Edgard Froese demande donc à ses musiciens de revendre leur matériel traditionnel. Pour en revenir à 2001 l’odyssée de l’espace, le rocker lui rappelle ce singe frappant sur son os, et il ne veut pas moisir dans cette préhistoire musicale. Tangerine dream récupère donc du petit matériel électronique, sculpte les sons produits par ses générateurs d’ondes sinusoïdales. Il se rend vite compte que ces machines produisent des sons biens plus profonds que leurs vieux violons. Si cette découverte donnait vraiment l’impression que le trio communiquait désormais avec le cosmos, cette musique était trop cacophonique pour durer.
Pendant quelques semaines pourtant, le groupe effectue ses expérimentations devant un public sidéré.
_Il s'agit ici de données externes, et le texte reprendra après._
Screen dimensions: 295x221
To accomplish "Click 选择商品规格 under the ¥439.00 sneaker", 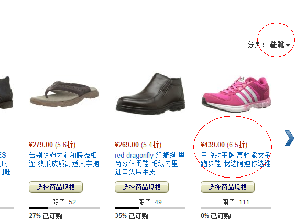I will tap(227, 187).
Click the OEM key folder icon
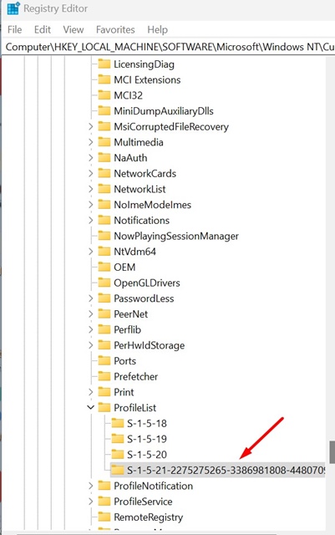The width and height of the screenshot is (335, 535). click(x=104, y=267)
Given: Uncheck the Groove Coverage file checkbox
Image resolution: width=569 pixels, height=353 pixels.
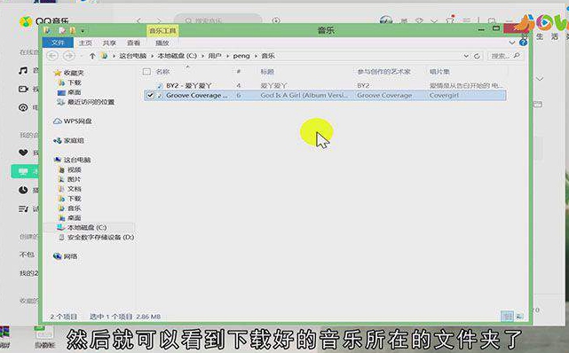Looking at the screenshot, I should pos(150,95).
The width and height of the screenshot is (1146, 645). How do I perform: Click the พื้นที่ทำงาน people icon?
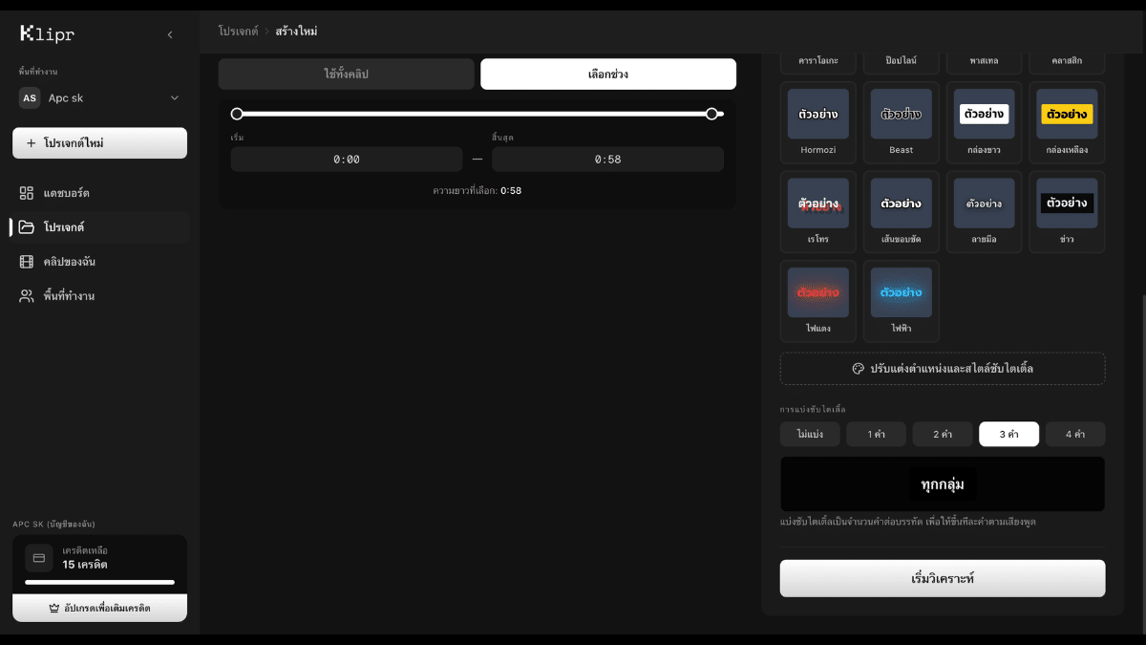(x=27, y=296)
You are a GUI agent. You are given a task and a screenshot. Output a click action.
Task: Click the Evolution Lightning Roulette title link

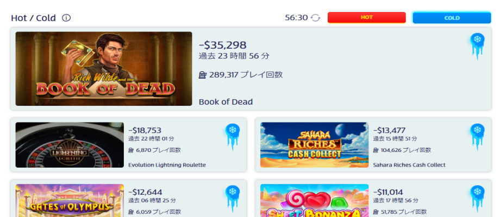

Conscient qu’il ne produira rien de concret avec ces machines, tangerine dream finit par vendre la plupart de ses instruments, et s’offre un synthétiseur. Invention ultra moderne, l’imposante installation devient le centre de gravité autour duquel tourne un orgue, et quatre violoncelles.
Poursuivant la voie tracée par la pièce maitresse de alpha centaury , tangerine dream abandonne les pastilles sonores , pour produire de grandes symphonies cosmiques. Avec Zeit , Tangerine dream sculpte les sons comme Rodin sculptait la pierre . La tête plongée dans les étoiles, les musiciens triturent les boutons, cordes et touches qui forment leur précieux argile sonore. Le synthétiseur donne à ses décors une couleur plus froide, et plus inquiétante que ses œuvres précédentes.
Les violoncelles plantent un arrière-plan sombre , l’orgue monte au milieu de ce ciel noir , comme une comète propulsée depuis une planète lointaine. Au milieu de ce ciel d’encre, le synthétiseur module des signaux qui semblent stopper la marche de l’univers, free jazz morbide prenant le temps par le col, et l’obligeant à suspendre son vol. La bête de métal est un animal menaçant, ses gémissements inquiétants et fascinants noircissent encore le tableau dans lequel cette ambiance nous enferme.
Quand cette symphonie démarre, c’est comme si notre pauvre terre s’arrêtait de tourner, comme si l’horloge universelle qui dirige nos vies stoppait son avancée destructrice. Il faut écouter Zeit comme un hermite , coupé de toute perturbation auditive et visuelle. C’est là, dans cet exil volontaire, que l’album vous enferme dans ses décors torturés. Ne vous débattez surtout pas, n’essayer pas de trouver dans cette mer d’idées noires une trace de lumière apaisante. Il faut plonger au fond de cet abysse pour que sa beauté angoissante pénètre votre esprit.
C’est une œuvre que l’on explore en apnée, un mouroir qui vous étouffe et vous fait revivre, vous effraie et vous émerveille. Et ne comptez pas sur les percussions pour vous sauver de cette torture jouissive , il n’en subsiste aucune trace. Si vous avez le courage de plonger entièrement dans cet univers tourmenté, ce qui vous apparaissait au départ comme une suite de gémissements menaçants devient progressivement plus uniforme. Les plaintes robotiques entrent alors dans un lyrisme d’outre-tombe.
Sombre comme une nuit sans lune , triste comme un matin sans soleil , ce décor est pourtant d’une beauté inoubliable. Malgré sa froideur glaciale, malgré le coma déprimant dans lequel il vous plonge, on ne demande qu’à revivre l’expérience quand les derniers échos de Zeit s’éteignent. Quand le temps reprend sa marche inexorable, quand nous sommes forcés de quitter cet exil que nous voudrions continuer éternellement, les sensations terrestres nous paraissent bien futiles.